The report not only found the younger generation had more wealth, it found younger generations seem to be accumulating savings at a similar, or a slightly higher pace than older generations. It also found wealth inequality to have remained relatively stable since the year 2000.

But the Canadian Centre for Policy Alternatives says the numbers are skewed. It says the report paints a picture of growing inequality.

“Not many young people have a net worth of $93,000,” said economist Lynne Fernandez, with the Manitoba chapter of the Centre for Policy Alternatives.

Fernandez said 10 per cent of the population holds 70 per cent of the wealth. “That’s what makes this $93,000 figure look so impressive. It’s saying on average, if you look at all of it, but only because you have a very few pulling it up,” she said.

She said most young people in Manitoba are still struggling and trying to land good jobs with benefits, as opposed to jobs in the service and retail industry, which tend to offer lower wages and less job security.

Larry Dagg is a financial advisor with FundEX Investments Inc. in Winnipeg.
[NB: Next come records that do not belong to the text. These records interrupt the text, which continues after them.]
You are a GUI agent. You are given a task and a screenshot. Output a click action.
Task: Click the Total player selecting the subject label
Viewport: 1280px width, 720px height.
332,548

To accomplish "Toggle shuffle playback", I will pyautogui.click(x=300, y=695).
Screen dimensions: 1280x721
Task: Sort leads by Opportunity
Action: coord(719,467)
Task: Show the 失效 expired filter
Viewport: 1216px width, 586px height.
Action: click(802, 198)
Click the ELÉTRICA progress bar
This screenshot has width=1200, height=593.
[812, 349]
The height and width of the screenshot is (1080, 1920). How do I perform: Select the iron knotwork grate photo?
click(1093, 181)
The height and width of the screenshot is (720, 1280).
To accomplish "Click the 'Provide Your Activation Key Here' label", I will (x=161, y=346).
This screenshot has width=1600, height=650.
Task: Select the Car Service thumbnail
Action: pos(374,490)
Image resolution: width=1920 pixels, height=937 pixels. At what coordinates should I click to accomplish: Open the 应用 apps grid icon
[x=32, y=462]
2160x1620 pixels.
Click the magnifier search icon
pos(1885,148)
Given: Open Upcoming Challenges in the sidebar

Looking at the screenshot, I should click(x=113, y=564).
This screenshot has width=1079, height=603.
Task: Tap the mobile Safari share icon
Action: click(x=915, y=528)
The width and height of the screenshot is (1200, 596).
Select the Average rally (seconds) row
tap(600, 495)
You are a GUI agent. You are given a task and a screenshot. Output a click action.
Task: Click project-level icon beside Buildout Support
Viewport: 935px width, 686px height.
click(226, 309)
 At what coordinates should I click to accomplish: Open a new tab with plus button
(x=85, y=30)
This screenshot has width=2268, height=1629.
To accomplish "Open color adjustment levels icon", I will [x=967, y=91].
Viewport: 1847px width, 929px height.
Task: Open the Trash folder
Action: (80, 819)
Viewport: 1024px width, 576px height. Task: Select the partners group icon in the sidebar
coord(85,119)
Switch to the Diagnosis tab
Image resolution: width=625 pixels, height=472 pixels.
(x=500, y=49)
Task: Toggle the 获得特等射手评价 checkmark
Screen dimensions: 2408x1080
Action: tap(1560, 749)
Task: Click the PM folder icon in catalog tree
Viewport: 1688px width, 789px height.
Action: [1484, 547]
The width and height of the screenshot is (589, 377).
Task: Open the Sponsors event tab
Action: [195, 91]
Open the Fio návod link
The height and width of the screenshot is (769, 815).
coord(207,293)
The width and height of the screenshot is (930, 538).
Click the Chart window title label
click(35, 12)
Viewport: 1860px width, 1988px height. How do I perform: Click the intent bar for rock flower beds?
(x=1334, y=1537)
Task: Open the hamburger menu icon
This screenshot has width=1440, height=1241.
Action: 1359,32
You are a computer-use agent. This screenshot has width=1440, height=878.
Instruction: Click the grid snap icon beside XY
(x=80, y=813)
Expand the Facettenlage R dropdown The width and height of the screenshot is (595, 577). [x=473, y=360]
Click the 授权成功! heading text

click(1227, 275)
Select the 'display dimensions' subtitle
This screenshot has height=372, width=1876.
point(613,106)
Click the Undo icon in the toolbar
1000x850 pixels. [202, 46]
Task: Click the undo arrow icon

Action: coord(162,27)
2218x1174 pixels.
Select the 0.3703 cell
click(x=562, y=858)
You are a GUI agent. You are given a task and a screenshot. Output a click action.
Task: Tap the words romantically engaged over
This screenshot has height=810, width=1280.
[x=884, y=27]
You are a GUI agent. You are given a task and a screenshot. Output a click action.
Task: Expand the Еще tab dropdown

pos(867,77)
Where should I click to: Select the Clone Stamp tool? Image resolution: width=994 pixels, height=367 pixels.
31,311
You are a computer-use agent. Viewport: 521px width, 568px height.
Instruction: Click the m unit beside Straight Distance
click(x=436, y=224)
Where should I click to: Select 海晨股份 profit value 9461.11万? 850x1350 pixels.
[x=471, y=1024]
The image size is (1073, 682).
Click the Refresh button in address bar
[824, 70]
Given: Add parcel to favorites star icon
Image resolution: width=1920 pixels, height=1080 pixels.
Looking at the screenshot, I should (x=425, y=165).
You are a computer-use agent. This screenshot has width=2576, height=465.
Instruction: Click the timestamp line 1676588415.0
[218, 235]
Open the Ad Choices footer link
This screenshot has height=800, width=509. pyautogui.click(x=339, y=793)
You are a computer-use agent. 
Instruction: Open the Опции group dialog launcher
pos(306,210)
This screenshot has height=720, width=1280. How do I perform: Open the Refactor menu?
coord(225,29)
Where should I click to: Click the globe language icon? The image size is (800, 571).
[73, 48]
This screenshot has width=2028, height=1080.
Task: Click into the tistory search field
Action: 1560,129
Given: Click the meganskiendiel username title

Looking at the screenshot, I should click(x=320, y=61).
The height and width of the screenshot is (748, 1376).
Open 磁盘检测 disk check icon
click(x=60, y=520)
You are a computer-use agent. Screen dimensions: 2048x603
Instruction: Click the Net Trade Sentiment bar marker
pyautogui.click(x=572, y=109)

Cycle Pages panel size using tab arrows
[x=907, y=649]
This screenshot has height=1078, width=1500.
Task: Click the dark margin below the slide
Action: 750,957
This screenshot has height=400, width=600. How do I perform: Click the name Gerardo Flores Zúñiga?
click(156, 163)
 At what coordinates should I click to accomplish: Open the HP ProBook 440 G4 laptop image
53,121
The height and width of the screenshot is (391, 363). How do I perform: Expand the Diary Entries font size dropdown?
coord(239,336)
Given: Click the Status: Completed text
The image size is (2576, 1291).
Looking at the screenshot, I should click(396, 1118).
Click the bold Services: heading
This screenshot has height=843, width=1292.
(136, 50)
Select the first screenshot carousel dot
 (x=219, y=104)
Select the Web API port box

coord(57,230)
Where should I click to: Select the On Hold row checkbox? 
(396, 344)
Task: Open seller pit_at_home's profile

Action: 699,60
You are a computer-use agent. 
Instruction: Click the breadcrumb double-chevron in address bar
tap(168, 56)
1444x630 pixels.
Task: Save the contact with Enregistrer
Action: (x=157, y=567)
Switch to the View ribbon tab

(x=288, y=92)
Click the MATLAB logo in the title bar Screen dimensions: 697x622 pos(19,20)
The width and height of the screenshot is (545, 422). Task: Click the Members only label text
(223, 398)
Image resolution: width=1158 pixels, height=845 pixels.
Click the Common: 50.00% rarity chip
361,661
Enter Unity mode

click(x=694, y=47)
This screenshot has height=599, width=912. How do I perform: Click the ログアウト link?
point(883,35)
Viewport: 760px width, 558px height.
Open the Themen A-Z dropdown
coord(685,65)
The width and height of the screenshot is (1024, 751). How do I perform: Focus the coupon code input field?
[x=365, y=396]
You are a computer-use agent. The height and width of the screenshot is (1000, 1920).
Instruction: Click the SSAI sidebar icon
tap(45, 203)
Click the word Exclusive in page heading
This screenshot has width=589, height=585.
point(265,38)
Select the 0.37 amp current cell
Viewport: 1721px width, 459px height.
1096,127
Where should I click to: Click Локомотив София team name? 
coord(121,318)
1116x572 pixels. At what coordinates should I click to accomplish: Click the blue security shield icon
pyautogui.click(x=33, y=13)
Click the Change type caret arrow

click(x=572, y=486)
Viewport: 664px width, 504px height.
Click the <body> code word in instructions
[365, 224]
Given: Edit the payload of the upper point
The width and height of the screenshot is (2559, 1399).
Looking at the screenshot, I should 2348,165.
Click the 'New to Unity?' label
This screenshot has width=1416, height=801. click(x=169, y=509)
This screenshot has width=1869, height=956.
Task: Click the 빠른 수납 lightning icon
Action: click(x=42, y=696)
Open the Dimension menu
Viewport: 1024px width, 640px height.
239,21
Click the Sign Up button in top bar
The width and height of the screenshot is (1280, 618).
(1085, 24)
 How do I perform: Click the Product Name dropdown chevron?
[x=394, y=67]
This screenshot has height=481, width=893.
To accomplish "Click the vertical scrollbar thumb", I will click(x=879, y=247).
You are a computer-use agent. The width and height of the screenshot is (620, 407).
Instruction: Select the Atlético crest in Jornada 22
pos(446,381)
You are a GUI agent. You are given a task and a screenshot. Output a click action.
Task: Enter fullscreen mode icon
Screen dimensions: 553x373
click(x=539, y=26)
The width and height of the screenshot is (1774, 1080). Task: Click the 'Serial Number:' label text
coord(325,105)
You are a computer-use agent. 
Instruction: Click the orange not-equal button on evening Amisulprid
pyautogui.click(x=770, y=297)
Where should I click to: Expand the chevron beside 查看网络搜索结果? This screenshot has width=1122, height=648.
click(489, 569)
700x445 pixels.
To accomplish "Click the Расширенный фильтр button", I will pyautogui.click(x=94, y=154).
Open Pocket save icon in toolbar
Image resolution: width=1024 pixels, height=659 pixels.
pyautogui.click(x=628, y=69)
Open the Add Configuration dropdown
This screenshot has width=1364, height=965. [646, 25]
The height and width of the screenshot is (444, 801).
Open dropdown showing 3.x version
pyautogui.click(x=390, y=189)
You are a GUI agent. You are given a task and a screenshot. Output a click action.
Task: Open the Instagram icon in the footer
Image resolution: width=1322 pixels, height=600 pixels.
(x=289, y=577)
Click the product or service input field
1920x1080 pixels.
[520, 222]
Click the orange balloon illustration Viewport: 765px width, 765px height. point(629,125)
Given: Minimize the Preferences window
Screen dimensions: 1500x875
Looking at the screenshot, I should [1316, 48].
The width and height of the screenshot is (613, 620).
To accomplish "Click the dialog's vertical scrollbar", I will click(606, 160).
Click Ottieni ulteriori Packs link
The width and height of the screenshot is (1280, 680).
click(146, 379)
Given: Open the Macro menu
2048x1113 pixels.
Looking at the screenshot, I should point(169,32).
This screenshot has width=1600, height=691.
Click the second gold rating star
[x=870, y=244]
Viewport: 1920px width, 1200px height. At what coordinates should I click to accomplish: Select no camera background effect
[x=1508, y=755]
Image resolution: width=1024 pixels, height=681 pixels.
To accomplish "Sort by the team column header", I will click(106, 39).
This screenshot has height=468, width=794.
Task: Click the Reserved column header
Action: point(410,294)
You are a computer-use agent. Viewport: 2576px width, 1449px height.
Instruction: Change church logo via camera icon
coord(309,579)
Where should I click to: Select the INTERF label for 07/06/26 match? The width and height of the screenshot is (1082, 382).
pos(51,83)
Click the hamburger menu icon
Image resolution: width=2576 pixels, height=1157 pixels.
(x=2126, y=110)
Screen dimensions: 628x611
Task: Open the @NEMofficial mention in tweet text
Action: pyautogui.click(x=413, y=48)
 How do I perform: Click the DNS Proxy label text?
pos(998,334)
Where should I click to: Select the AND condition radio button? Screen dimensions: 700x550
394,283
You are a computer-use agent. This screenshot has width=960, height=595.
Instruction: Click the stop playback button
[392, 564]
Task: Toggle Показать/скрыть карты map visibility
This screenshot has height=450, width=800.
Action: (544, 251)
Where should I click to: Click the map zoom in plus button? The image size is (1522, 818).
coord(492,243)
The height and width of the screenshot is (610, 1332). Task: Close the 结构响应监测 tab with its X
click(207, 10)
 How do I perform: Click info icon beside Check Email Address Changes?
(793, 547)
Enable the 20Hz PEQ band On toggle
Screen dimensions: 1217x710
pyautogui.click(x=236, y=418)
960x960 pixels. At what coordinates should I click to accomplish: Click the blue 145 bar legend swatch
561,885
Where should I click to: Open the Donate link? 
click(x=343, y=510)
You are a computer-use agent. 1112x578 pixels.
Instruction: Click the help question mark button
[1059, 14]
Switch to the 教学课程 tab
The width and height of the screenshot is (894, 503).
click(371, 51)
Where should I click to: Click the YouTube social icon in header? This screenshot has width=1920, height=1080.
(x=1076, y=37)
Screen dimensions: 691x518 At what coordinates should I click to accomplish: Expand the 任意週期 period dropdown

He agrees so-called ‘millennials’ might not have more money, but says young people are investing more.

He has clients born in the late 1980s and early 1990s who have investment portfolios in the tens-of-thousands-of dollars.

"I don't care if it's 20 bucks a month or 20 bucks a paycheque, every little bit helps,” said Dagg. “You have to put a value on money, maybe you have to look at not using your ATM card as much as you normally do to save on those ATM fees".

Zahari says his success came from watching his parents work.

"Them passing that work ethic down the line, makes you want to work hard, makes you want to get a good job you really love," Zahari said.

The Department of Finance report compared wealth surveys conducted in 1997, 1984, 1999, 2005 and 2012 to determine if recent generations were accumulating as much wealth as older generations, especially in the early working years.

The documents were released under the Access to Information Act.